Task statement: Reproduce word for word, from the entries below, the line with "Screen dimensions: 581x295", the line with "Click the Test Explorer search box", and every line between them, and nothing more.

Record set:
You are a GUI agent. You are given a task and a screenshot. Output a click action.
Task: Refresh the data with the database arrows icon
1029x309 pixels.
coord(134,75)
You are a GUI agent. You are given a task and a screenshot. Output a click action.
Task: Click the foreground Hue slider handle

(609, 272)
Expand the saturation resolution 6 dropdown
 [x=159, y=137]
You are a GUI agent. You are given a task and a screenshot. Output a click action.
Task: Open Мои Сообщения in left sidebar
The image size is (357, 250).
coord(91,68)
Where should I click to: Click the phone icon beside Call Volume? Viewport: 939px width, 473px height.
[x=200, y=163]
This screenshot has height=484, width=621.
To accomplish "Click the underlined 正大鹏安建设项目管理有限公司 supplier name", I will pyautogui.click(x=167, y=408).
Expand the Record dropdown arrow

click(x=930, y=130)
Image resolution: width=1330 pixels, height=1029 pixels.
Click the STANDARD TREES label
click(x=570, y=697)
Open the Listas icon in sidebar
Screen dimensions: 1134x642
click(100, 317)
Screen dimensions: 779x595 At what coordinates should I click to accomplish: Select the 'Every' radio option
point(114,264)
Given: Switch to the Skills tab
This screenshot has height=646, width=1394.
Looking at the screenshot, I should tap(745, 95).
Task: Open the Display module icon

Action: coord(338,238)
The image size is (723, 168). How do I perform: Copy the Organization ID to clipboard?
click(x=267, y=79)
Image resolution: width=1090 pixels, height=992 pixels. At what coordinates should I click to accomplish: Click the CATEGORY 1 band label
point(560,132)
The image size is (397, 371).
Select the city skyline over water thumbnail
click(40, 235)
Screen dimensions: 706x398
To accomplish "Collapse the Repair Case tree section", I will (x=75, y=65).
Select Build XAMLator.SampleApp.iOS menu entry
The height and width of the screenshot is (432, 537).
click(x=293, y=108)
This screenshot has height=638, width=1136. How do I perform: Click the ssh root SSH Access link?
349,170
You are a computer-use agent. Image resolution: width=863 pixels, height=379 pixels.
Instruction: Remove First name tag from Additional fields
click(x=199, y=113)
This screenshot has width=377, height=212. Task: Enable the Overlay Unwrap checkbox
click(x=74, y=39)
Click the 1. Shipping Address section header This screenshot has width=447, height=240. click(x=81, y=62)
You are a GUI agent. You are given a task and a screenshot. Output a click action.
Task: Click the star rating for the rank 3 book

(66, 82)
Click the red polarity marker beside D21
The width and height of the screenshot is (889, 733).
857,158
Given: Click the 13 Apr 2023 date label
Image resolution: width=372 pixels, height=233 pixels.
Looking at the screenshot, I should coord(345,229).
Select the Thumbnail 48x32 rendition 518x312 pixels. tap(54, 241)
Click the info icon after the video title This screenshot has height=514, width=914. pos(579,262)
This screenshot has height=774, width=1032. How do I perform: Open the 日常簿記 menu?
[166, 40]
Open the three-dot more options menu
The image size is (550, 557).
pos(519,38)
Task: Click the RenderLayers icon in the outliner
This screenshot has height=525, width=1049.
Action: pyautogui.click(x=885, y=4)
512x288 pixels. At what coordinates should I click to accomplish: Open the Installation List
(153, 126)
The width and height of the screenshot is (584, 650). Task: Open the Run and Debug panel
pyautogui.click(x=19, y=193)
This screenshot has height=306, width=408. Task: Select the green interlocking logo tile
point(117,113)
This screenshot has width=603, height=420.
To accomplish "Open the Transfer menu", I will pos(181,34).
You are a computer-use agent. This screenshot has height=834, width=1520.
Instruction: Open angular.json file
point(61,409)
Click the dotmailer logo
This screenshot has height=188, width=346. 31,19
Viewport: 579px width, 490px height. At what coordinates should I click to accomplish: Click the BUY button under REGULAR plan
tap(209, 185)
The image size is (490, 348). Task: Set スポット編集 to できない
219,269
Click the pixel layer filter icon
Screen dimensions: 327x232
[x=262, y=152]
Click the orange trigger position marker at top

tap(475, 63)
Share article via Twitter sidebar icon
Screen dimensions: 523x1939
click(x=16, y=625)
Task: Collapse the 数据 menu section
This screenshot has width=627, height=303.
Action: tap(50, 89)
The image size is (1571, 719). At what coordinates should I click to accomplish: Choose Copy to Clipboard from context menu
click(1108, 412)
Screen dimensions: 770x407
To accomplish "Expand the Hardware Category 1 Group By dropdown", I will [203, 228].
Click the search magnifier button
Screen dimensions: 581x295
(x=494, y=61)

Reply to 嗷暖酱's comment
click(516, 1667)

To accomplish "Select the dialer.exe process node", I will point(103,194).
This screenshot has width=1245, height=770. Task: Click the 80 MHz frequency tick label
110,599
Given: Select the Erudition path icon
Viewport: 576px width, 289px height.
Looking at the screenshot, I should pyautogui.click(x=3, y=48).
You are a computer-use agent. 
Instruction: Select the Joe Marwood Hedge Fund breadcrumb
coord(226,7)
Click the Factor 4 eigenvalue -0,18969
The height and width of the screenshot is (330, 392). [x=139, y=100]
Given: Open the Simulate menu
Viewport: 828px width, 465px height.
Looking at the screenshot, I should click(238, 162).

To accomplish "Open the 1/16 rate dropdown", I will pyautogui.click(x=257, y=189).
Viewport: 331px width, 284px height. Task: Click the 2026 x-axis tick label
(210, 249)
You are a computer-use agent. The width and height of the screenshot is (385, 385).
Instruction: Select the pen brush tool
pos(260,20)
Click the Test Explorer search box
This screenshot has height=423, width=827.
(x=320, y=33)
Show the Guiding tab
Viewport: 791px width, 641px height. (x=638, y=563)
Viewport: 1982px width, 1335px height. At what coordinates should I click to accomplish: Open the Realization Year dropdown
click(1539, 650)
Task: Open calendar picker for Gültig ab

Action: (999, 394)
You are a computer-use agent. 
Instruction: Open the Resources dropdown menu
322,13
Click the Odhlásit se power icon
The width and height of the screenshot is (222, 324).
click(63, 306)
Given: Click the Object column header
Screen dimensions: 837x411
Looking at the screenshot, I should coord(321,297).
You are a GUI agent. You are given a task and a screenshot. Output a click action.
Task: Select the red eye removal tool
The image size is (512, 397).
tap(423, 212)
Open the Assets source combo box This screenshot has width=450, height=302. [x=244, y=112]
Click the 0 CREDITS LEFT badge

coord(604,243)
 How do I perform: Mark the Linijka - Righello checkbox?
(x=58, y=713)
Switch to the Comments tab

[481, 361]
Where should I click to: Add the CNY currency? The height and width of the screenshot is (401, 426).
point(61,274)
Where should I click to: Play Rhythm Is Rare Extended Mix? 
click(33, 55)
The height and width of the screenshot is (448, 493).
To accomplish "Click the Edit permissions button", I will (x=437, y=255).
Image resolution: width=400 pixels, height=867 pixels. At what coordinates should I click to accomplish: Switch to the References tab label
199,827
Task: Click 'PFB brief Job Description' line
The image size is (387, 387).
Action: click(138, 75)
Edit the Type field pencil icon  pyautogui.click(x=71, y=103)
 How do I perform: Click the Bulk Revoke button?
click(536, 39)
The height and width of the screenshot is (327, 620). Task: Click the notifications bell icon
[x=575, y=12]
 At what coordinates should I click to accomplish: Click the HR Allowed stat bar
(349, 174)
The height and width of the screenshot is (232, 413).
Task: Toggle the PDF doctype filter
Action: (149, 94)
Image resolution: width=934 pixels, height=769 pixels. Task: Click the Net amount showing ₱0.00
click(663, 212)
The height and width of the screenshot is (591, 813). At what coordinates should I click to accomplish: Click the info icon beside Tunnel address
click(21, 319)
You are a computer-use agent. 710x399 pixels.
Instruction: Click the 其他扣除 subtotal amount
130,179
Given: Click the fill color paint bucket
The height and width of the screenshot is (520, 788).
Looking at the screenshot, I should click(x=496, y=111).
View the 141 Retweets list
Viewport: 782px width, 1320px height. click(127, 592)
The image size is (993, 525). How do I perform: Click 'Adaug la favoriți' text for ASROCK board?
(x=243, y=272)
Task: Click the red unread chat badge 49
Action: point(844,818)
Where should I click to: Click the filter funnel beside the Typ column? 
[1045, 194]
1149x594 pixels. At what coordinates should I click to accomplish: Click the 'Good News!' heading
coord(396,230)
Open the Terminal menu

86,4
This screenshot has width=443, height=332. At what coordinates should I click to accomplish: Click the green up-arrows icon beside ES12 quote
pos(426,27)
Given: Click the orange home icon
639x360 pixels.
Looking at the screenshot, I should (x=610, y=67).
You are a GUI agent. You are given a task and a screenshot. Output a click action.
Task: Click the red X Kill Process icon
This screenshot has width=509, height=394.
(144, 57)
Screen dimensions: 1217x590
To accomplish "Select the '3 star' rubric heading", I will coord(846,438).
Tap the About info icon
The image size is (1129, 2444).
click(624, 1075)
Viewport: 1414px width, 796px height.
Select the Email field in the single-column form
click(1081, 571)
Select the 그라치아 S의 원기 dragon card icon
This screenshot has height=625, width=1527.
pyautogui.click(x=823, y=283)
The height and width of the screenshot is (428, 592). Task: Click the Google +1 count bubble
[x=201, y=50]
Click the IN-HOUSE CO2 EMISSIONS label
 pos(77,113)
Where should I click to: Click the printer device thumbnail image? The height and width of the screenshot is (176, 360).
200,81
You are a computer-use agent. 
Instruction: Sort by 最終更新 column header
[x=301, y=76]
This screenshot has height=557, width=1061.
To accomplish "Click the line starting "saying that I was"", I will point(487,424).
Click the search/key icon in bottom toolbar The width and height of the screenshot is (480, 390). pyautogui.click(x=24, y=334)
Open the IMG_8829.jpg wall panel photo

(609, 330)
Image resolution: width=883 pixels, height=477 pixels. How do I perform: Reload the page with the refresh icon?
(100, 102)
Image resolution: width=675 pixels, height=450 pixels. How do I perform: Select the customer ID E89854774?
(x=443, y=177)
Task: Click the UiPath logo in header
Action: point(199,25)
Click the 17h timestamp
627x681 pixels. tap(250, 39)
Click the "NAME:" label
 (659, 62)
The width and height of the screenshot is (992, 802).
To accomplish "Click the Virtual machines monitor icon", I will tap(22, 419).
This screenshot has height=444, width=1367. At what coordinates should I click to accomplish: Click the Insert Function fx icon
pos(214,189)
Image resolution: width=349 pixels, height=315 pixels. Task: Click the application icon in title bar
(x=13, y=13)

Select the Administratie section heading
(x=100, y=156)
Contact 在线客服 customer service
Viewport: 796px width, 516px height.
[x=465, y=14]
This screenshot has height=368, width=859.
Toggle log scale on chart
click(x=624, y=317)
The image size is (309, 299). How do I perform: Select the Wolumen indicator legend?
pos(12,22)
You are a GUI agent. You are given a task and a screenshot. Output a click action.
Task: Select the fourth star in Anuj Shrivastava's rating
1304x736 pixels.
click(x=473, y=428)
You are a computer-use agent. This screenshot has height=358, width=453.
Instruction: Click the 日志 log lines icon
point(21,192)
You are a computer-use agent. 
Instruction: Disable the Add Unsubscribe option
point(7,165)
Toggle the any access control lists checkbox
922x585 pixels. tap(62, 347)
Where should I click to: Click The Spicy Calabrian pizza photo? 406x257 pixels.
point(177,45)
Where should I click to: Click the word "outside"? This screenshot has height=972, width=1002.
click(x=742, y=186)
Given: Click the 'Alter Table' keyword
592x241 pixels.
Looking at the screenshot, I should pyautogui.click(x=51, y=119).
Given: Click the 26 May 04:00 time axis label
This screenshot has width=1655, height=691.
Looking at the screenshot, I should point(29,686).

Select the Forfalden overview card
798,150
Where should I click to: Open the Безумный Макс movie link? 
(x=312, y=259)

Result of this task:
Screen dimensions: 581x295
(x=494, y=61)

Reply to 嗷暖酱's comment
click(516, 1667)

To accomplish "Select the dialer.exe process node", I will point(103,194).
This screenshot has width=1245, height=770. Task: Click the 80 MHz frequency tick label
110,599
Given: Select the Erudition path icon
Viewport: 576px width, 289px height.
Looking at the screenshot, I should pyautogui.click(x=3, y=48).
You are a computer-use agent. 
Instruction: Select the Joe Marwood Hedge Fund breadcrumb
coord(226,7)
Click the Factor 4 eigenvalue -0,18969
The height and width of the screenshot is (330, 392). [x=139, y=100]
Given: Open the Simulate menu
Viewport: 828px width, 465px height.
Looking at the screenshot, I should click(238, 162).

To accomplish "Open the 1/16 rate dropdown", I will pyautogui.click(x=257, y=189).
Viewport: 331px width, 284px height. Task: Click the 2026 x-axis tick label
(210, 249)
You are a computer-use agent. The width and height of the screenshot is (385, 385).
Instruction: Select the pen brush tool
pos(260,20)
Click the Test Explorer search box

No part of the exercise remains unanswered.